Die Kostenanteile des Bundes und Berlins entkoppeln
Wenn es um die Rolle Berlins geht, spricht Lederer sich vor allem dafür aus, die Kostenanteile Berlins und des Bundes zu entkoppeln. Schon in so manchem Haushaltsjahr wollte der Bund, der sich die Finanzierung der SPK mit den 16 Ländern teilt, die Betriebsmittel aufstocken, die Unterfinanzierung etwas lindern.
Da die Betriebskostenerhöhungen aber von Berlin anteilig mitgetragen werden müssen, – der Bund zahlt 75 Prozent, Berlin 25 Prozent –, kamen solche Finanzspritzen in den vergangenen Jahren regelmäßig nicht zustande.

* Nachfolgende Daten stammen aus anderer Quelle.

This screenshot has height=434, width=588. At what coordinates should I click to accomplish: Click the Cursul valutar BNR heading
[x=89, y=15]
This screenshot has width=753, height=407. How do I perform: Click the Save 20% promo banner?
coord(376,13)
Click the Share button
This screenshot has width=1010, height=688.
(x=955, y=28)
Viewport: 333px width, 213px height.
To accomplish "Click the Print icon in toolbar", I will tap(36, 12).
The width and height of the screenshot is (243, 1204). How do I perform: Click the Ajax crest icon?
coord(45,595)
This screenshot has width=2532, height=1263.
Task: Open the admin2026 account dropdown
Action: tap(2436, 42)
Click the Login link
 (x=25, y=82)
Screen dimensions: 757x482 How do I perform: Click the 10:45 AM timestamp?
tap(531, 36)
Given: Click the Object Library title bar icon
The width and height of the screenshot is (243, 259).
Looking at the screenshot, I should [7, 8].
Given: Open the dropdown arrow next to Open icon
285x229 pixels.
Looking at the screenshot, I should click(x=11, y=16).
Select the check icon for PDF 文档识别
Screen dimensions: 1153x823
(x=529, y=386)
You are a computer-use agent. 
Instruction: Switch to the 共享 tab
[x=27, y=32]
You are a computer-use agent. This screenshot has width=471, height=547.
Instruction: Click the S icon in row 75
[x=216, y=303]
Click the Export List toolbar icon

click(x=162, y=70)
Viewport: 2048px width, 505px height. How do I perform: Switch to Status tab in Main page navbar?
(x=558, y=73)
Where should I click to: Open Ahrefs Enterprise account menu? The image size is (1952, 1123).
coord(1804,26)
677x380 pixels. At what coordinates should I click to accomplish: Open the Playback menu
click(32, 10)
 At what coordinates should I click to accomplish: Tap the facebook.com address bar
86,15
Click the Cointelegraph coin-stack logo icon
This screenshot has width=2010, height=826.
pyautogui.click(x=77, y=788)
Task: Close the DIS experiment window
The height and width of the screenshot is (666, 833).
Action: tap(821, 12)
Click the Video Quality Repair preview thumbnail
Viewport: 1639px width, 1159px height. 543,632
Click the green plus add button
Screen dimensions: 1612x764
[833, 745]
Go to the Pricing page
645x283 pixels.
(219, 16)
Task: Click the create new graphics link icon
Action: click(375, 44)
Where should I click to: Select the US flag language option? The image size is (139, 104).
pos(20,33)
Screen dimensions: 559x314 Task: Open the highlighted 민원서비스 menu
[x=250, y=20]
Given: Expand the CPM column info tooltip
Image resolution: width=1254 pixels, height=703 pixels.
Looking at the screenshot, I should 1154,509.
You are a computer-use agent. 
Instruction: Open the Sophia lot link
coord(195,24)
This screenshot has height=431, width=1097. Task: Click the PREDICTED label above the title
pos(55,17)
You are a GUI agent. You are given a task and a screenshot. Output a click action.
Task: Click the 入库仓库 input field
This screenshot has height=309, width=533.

„Das ist eine schwierige Situation“, sagt Lederer. Berlins finanzielle Schwäche hemmt den Bund und die Entwicklung der SPK. Wie also die SPK reformieren bei knappem Berliner Kulturhaushalt? Eine Lösung könne darin bestehen, so Lederer, dass alle anderen Bundesländer tiefer in die Finanzierung einsteigen. Der Wissenschaftsrat schlägt dagegen vor, dass die anderen Länder sich aus Stiftungsrat und Finanzierung ausklinken.
Lähmend seien die Hierarchien der SPK und der Umgang mit Budgets, so eine Direktorin
„Unabhängig davon, was die Politik in Bezug auf die Organisation der Dachstruktur der SPK entscheidet, die Reformen innerhalb der Museen kann man jetzt schon anpacken“, sagt Friederike Seyfried, Direktorin des Ägyptischen Museums Berlin und der Papyrussammlung, die sich auf Nachfrage des Tagesspiegels zu der gemeinsamen Stellungnahme der Chefinnen und Chefs der Berliner Museen äußert. Lähmend für die Arbeit seien die vielfach gestaffelten Hierarchien bei den Staatlichen Museen und der SPK und der Umgang mit Budgets, so Seyfried.
[Alle wichtigen Updates des Tages zum Coronavirus finden Sie im kostenlosen Tagesspiegel-Newsletter "Fragen des Tages". Dazu die wichtigsten Nachrichten, Leseempfehlungen und Debatten. Zur Anmeldung geht es hier.]
Die Reform könne ihrer Meinung nach nicht erst beginnen, wenn mehr Geld da sei. „Zeit ist auch Geld. Wenn wir Prozesse verschlanken und kürzere Abstimmungswege haben, brauchen wir für bestimmte Aufgaben weniger Zeit. Das schafft Freiräume an anderen Stellen“, sagt Seyfried.
Eine konkrete Idee wäre ein direkter Ansprechpartner für Personal- und Sachmittelbearbeitung direkt an einem der Museumsstandorte in Berlin. Nicht in der Zentrale der SPK, wo man häufig nur per E-Mail kommuniziere.
Kritik an einer vierköpfigen Arbeitsgruppe
„Wir brauchen keine Gruppe, die ohne uns und über unsere Köpfe hinweg darüber berät, wie die Lage der Staatlichen Museen zu Berlin zu verbessern ist“, heißt es in der Stellungnahme der Museumsleiter. Das ist auch als Kritik an der vierköpfigen Arbeitsgruppe zu verstehen, die Monika Grütters und SPK-Präsident Hermann Parzinger am 13. Juli, bei der Vorstellung des Gutachtens in Berlin, angekündigt haben.
Diese Taskforce, bestehend aus der Kulturstaatsministerin, Stiftungspräsident Parzinger, SPK-Vizepräsident Gero Dimter und einer noch zu ernennenden Person, sollte laut der damaligen Information über die weiteren Schritte der Reform entscheiden.
„Wir wissen weder, ob es bei dieser Entscheidergruppe bleibt, noch welche Gremien in dem Prozess sonst gebildet werden sollen“, sagt Friederike Seyfried. „Wir wollen an der Reform mitwirken, aber wir wünschen uns auch, dass der Prozess von einer unabhängigen Berateragentur begleitet wird. Man kann sich nicht selber reformieren.“
Stiftungspräsident Parzinger sagte dem Tagesspiegel dazu: „Ich verstehe die Befürchtungen der Direktoren. Ich finde es gut, dass sie sich zu Wort gemeldet haben. Es ist klar, dass es nur gemeinsam geht und dass wir die Dinge gemeinsam kritisch diskutieren werden.“ Zusammensetzung und Aufgabe des oben genannten Gremiums, sei laut Parzinger, „noch vollkommen offen“. Es sei nicht Sinn und Zweck dieser Kommission etwas von oben zu oktroyieren, so Parzinger.
Nun heißt es also warten auf die Sitzung des Stiftungsrates am 19. August. Dort wird dann wohl entschieden, wer demnächst mit wem spricht.